Disparue en août 2000, la cantatrice belge Suzanne Danco reste bien vivante dans le souvenir des mélomanes à la faveur de nombreuses rééditions, dont le superbe coffret de 8 disques publié par Decca Eloquence Australie. Mozartienne accomplie, la soprano belge fit les beaux jours du Festival d’Aix-en-Provence dès ses débuts en 1948, avant d’enregistrer des versions de référence de Shéhérazade de Ravel avec Ansermet, qui la demandait sans cesse pour toute une série de disques essentiels. Ayant eu la chance de la connaître de très près, l’auteur décrira donc l’artiste comme une amie chère.

« Shéhérazade ! » s’était exclamé le grand chef d’orchestre américain Leonard Bernstein avec un large sourire, un soir qu’on lui présentait Suzanne Danco à Florence, à l’issue d’un concert qu’il avait dirigé au Mai musical. Il se souvenait du fameux enregistrement du cycle de Ravel que la cantatrice belge avait enregistré avec Ernest Ansermet. Trois mélodies qu’elle adorait chanter et dont elle laisse trois enregistrements en studio (un avec Charles Munch et deux avec Ansermet). Deux autres traces ont conservé des versions de concert avec Munch et avec Karel Ancerl.

Très douée pour le chant dès sa jeunesse, Suzanne Danco a cependant été contrariée par sa famille bourgeoise qui ne voulait pas d’une fille artiste. Il a fallu l’intervention de la reine Elisabeth de Belgique en personne pour qu’elle puisse travailler et donner libre cours à sa passion pour le chant. Sa découverte de l’Italie, où sa carrière débute en pleine guerre et qu’elle ne connaissait qu’à travers les peintres du Quattrocento, est une véritable révélation qui la décide à s’installer à Fiesole, où elle passera le reste de sa vie.

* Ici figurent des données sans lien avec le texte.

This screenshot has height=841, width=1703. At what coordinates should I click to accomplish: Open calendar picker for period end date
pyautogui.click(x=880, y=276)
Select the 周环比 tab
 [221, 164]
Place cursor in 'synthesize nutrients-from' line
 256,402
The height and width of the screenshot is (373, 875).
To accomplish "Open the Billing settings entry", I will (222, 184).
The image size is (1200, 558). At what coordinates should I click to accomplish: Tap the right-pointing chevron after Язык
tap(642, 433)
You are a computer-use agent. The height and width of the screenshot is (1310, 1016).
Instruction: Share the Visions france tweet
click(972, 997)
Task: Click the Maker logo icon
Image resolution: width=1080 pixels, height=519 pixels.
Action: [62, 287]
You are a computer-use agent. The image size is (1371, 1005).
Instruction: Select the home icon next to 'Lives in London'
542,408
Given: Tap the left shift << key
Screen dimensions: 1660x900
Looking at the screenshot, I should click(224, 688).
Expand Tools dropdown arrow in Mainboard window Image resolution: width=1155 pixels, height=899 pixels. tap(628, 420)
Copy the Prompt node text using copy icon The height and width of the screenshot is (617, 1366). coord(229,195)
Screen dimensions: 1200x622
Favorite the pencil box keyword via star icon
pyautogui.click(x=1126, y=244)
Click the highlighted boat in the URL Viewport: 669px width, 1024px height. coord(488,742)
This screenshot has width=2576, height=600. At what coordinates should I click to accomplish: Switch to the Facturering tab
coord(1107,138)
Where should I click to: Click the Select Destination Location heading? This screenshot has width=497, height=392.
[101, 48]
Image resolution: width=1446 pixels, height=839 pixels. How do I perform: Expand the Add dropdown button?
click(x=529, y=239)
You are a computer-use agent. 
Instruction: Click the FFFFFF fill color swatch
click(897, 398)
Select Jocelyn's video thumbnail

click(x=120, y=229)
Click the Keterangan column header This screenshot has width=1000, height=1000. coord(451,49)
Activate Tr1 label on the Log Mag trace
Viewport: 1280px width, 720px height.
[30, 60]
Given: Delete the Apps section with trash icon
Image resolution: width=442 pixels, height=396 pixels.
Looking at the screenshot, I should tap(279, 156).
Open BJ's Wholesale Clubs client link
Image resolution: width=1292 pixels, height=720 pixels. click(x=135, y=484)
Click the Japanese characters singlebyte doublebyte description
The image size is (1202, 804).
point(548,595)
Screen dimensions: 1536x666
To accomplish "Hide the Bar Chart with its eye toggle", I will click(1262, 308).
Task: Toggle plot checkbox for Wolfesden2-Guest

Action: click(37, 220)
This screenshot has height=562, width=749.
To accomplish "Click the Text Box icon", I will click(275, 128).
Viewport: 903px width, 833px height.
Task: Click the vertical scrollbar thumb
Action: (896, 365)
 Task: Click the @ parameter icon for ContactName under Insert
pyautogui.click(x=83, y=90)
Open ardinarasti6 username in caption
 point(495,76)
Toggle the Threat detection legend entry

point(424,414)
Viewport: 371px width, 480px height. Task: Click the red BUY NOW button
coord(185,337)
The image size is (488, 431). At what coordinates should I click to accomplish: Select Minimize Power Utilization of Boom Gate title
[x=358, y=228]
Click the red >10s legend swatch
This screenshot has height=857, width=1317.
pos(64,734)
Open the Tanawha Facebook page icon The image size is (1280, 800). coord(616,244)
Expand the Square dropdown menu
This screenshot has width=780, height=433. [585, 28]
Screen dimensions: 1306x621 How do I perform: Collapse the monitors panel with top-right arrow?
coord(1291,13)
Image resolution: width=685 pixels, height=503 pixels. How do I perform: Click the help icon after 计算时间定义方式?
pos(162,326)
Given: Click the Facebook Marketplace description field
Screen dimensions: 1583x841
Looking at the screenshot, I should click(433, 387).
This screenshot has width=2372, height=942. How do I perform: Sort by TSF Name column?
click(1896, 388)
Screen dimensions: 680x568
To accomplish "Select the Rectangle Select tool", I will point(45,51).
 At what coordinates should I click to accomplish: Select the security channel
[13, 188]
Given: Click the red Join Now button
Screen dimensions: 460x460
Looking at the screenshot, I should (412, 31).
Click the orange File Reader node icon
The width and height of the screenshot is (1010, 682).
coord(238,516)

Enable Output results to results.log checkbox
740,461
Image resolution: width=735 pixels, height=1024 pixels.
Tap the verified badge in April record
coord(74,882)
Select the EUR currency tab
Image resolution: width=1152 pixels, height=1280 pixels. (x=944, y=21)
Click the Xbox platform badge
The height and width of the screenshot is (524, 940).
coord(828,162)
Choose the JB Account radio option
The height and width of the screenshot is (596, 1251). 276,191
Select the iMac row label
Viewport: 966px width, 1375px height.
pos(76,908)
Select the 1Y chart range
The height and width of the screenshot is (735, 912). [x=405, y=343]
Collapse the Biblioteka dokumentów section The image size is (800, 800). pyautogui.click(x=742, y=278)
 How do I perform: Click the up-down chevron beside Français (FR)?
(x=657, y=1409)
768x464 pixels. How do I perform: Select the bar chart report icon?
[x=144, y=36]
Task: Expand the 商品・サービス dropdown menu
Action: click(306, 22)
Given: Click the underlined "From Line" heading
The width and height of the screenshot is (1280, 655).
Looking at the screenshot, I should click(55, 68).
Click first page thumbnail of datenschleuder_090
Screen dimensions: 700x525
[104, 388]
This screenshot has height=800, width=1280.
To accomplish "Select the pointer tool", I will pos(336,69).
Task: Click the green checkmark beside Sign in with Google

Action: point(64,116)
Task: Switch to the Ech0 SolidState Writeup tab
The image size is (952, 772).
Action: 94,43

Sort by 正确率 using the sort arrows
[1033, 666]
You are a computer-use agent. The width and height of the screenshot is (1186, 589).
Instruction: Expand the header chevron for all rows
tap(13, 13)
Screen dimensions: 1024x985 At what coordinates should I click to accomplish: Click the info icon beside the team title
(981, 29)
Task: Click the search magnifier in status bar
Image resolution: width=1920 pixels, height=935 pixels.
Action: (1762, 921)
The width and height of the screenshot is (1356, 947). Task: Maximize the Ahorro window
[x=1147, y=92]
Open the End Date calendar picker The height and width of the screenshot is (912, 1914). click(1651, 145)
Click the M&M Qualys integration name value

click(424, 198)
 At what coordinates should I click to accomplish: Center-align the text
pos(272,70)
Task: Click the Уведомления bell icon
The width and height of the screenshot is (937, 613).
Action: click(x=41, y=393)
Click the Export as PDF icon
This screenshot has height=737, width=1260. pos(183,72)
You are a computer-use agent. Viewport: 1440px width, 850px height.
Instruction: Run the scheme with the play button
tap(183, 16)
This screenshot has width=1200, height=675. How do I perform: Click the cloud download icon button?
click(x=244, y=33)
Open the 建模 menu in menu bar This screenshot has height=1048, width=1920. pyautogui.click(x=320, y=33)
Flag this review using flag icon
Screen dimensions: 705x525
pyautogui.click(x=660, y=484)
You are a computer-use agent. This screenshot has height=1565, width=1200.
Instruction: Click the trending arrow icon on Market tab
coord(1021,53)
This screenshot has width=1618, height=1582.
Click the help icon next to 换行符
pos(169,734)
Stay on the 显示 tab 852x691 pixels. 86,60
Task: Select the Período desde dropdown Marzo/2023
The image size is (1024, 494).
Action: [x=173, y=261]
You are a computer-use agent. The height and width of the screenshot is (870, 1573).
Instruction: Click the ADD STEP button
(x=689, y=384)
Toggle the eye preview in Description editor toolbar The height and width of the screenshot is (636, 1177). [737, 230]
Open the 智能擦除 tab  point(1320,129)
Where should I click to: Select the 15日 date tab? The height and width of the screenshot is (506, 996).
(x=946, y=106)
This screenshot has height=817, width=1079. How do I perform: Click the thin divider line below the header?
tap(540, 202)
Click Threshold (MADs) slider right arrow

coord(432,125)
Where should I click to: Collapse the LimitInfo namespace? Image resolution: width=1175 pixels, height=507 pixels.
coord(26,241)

La carrière de Suzanne Danco fut brillante mais relativement brève, une dizaine d’années tout au plus. Elle chanta à la Scala de Milan, au San Carlo de Naples, au Festival d’Edimbourg, au Grand Théâtre de Genève et sous la direction des plus grands chefs en concert, à l’opéra ou au disque : Ansermet, Böhm, Karajan, Kleiber, Krips, Munch, Monteux, Beecham, Gui, Paray, Kubelik, Martinon, Scherchen, Celibidache, Cluytens, Inghelbrecht, Jochum, le tout jeune Haitink et bien d’autres. Elle fut aussi la reine du Festival d’Aix-en-Provence dès sa création, admirée par la critique comme par les musiciens. Francis Poulenc l’évoque à plusieurs reprises dans ses écrits et lui dédicacera joliment une partition de ses mélodies en 1949, à la suite de son premier Don Giovanni, sous la direction de Hans Rosbaud : « Si Suzanne Danco, sublime Elvire, daigne descendre de Mozart à Poulenc, je n’oserais en croire mes oreilles. » Les critiques pour ce premier grand spectacle du festival récemment fondé furent dithyrambiques : « Suzanne Danco, comédienne sensible et sobre, a toutes mes préférences : sa voix unique a l’égalité d’un hautbois », écrivait Hélène Jourdan-Morhange dans Les Lettres françaises. Dans Le Figaro, Bernard Gavoty notait simplement : « Cherchez une meilleure Elvire. » En scène, elle était une Donna Elvira colérique sous la direction de Hans Rosbaud, mais c’est Donna Anna qu’elle chanta dans l’enregistrement légendaire de Don Giovanni, sous la direction de Josef Krips, enregistré à Vienne par Decca quelques années plus tard, avec Cesare Siepi, Lisa Della Casa et Anton Dermota. C’est avec les mêmes chanteurs de l’Opéra de Vienne qu’elle enregistra aussi Les Noces de Figaro (Cherubino) avec Erich Kleiber grâce auquel sa carrière décolla.